Returns a vector of scaled, weighted observations.

z = \frac{x-\mu_w}{\sigma_w}

where \mu_w is the weighted mean and \sigma_w is weighted standard deviation (the square root of weighted variance).

Parameters

x: numpy.ndarray or list
A vector of input observations
wt: numpy.ndarray or list
A vector of weights. If this vector does not sum to 1, this will be transformed internally by dividing each weight by the sum of weights
bias: [0 | 1]
Whether or not the weighted standard deviation \sigma_w should be calculated from the biased or unbiased variance, as above

Example

Weighted variance:

import ecopy as ep
print(ep.wt_scale([1,3,5], [1,2,1]))
impute(Y, method='mice', m=5, delta=0.0001, niter=100)

Performs univariate missing data imputation using one of several methods described below. NOTE: This method will not work with categorical or binary data (see TO-DO list). See van Buuren et al. (2006) and/or van Buuren (2012) for descriptions of univariate, monotone, and MICE algorithms.

Parameters

Y: numpy.ndarray or pandas.DataFrame
Data matrix containing missing values. Missing values need not be only in one column and can be in all columns
method: [‘mean’ | ‘median’ | ‘multi_norm’ | ‘univariate’ | ‘monotone’ | ‘mice’]

Imputation method to be used. One of the following:

mean: Replaces missing values with the mean of their respective columns. Returns a single numpy.ndarray.

median: Replaces missing values with the median of their respective columns. Returns a single numpy.ndarray.

multi_norm: Approximates the multivariate normal distribution using the fully observed data. Replaces missing values with random draws from this distribution. Returns m numpy.ndarrays.

univariate: Conducts univariate imputation based on posterior draws of Bayesian regression parameters.

monotone: Monotone imputation for longitudinally structured data.
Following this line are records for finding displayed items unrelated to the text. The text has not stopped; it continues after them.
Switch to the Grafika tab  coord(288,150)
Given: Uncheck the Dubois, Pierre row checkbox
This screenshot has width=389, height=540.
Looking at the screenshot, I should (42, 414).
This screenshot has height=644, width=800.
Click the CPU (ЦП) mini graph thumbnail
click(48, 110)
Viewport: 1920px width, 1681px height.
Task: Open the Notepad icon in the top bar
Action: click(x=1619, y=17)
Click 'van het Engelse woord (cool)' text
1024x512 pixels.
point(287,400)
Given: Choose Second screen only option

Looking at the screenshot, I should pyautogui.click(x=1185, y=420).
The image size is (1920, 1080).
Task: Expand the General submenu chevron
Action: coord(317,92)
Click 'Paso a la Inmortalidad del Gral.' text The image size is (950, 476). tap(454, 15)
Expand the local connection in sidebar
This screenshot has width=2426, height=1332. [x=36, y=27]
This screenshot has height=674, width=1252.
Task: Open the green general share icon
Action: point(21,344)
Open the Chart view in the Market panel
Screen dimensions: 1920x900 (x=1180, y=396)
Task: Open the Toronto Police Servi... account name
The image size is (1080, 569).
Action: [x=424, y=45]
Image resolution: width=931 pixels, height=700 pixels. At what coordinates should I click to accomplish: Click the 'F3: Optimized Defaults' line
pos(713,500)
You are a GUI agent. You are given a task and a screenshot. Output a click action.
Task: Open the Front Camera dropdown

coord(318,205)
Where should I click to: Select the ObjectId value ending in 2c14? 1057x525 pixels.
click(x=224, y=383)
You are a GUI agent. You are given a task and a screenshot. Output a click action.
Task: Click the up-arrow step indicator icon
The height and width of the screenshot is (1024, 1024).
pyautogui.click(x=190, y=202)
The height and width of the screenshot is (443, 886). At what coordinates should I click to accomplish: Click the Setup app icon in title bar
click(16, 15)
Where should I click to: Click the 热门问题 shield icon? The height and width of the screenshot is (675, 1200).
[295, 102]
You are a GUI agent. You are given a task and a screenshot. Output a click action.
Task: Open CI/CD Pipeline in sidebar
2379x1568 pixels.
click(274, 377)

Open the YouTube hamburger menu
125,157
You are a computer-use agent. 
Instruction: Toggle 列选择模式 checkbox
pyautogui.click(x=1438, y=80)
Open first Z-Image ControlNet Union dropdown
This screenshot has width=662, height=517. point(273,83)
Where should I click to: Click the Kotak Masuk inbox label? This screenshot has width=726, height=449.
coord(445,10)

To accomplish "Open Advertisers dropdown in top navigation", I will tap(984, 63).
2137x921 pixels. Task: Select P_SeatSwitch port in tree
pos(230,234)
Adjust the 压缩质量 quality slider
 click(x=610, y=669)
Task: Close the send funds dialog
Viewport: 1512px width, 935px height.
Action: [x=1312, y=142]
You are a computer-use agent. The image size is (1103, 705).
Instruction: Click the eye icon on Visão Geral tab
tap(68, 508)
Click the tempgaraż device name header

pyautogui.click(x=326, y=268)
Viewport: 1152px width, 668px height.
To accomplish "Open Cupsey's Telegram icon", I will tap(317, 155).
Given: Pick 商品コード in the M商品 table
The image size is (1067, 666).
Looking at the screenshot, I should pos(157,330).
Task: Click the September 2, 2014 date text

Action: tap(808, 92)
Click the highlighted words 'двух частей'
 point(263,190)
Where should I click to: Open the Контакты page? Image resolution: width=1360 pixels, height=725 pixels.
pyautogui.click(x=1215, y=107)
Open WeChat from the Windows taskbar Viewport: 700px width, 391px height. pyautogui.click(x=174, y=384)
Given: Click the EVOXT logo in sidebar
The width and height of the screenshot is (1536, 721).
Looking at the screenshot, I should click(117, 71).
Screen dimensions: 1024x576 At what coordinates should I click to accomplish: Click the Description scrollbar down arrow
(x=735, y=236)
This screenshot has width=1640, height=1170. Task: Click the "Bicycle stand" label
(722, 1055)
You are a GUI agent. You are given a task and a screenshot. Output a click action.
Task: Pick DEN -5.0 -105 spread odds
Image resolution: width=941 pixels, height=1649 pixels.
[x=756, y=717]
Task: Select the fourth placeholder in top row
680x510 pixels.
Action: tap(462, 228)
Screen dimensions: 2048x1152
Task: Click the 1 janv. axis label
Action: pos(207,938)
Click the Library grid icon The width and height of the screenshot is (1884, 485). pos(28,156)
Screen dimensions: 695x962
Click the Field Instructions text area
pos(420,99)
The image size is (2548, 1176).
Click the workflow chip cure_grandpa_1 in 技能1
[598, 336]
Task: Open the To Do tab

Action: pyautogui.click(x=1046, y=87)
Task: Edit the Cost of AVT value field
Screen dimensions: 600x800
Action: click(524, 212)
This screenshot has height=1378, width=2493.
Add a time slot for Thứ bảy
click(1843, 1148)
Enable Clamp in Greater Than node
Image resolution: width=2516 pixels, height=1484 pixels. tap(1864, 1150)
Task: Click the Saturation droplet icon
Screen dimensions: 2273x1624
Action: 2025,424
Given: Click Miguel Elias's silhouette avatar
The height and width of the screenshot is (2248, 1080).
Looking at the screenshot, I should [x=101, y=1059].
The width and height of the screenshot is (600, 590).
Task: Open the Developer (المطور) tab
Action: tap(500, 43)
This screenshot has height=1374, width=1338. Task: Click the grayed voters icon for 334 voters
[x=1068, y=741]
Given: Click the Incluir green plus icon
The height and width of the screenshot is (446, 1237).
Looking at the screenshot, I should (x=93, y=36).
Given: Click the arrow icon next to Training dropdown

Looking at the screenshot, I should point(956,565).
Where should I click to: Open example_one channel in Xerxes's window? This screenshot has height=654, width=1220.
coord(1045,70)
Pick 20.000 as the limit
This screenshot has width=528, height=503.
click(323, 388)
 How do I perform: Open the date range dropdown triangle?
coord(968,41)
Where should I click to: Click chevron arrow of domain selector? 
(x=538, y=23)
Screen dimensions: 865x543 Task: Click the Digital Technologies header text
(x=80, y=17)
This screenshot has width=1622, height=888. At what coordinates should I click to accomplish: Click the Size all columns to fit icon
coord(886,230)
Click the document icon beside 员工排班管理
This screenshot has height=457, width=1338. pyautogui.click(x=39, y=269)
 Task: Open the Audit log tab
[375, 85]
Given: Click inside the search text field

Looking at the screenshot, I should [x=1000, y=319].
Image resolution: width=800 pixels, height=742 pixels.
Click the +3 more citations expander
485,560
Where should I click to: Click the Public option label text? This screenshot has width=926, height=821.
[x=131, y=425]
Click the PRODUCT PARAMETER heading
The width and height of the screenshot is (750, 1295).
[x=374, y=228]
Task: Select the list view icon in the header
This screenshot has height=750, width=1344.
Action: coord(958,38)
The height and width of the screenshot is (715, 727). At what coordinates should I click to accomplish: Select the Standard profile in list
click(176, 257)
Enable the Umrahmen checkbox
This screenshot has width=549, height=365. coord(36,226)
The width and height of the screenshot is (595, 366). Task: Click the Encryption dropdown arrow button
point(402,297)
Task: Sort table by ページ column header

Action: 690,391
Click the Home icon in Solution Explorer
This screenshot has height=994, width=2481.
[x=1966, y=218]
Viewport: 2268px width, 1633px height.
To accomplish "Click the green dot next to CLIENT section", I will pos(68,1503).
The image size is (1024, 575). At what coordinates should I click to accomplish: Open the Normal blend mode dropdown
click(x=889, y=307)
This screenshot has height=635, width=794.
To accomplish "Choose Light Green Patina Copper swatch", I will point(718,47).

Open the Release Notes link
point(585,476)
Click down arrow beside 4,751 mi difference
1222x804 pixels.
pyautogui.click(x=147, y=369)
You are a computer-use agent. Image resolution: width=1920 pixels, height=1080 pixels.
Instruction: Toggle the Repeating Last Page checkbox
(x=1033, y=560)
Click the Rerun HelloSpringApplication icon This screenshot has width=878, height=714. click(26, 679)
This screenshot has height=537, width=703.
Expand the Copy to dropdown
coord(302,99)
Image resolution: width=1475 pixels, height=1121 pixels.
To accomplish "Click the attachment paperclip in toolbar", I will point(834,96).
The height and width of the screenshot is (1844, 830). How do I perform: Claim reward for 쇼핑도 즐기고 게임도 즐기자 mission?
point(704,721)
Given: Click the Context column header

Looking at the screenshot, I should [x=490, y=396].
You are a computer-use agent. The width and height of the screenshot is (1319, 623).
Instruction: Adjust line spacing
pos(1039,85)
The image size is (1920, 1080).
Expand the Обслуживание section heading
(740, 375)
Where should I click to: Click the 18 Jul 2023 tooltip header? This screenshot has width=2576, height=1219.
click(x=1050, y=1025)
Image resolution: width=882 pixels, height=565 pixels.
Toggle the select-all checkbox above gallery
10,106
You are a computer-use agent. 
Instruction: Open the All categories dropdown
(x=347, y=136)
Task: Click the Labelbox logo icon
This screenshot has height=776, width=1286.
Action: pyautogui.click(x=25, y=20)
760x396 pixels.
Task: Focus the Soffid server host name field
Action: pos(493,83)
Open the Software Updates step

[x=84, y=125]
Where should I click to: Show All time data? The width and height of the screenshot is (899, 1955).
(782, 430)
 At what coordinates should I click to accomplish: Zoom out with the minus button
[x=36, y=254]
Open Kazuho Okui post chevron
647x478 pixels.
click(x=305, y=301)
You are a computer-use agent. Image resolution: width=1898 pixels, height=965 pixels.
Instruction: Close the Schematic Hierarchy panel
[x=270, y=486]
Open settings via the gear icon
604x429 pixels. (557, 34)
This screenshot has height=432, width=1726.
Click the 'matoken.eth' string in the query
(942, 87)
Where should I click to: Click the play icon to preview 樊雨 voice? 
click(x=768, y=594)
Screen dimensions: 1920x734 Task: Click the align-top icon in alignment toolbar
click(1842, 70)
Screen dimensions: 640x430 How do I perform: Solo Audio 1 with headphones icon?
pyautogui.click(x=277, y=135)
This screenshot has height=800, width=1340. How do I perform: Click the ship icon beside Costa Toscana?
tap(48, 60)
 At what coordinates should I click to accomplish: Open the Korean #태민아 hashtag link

mice: Implements the MICE algorithm for data imputation. Assumes the univariate model is the correct model for all columns.

m: integer
Number of imputed matrices to return
delta: float [0.0001 - 0.1]
Ridge regression parameter to prevent non-invertible matrices.
niter: integer
Number of iterations implemented in the MICE algorithm

Example

First, load in the urchin data:

import ecopy as ep
import numpy as np
import pandas as pd
data = ep.load_data('urchins')

Randomly replace mass and respiration values with NAs:

massNA = np.random.randint(0, 24, 5)
respNA = np.random.randint(0, 24, 7)
data.loc[massNA, 'UrchinMass'] = np.nan
data.loc[respNA, 'Respiration'] = np.nan

Impute using the MICE algorithm, then convert the returned arrays to dataframes:

imputedData = ep.impute(data, 'mice')
imputedFrame = [pd.DataFrame(x, columns=data.columns) for x in imputedData]

Alternatively, replace the missing values with the column means:

meanImpute = ep.impute(data, 'mean')
spatial_median(X)

Calculates the spatial median of a multivariate dataset. The spatial median is defined as the multivariate point a that minimizes:

E||x-a||

where ||x-a|| is the euclidean distance between the vector x and a. Minimization is achieved by minimization optimization using scipy.optimize.minimize and the ‘BFGS’ algorithm.

Parameters

X: numpy.ndarray or pandas.DataFrame
A matrix of input observations

Example

Calculate the spatial median for a random matrix:

import ecopy as ep
from scipy.stats import multivariate_normal

np.random.seed(654321)
cov = np.diag([3.,5.,2.])
data = multivariate_normal.rvs([0,0,0], cov, (100,))
spatialMed = ep.spatial_median(data)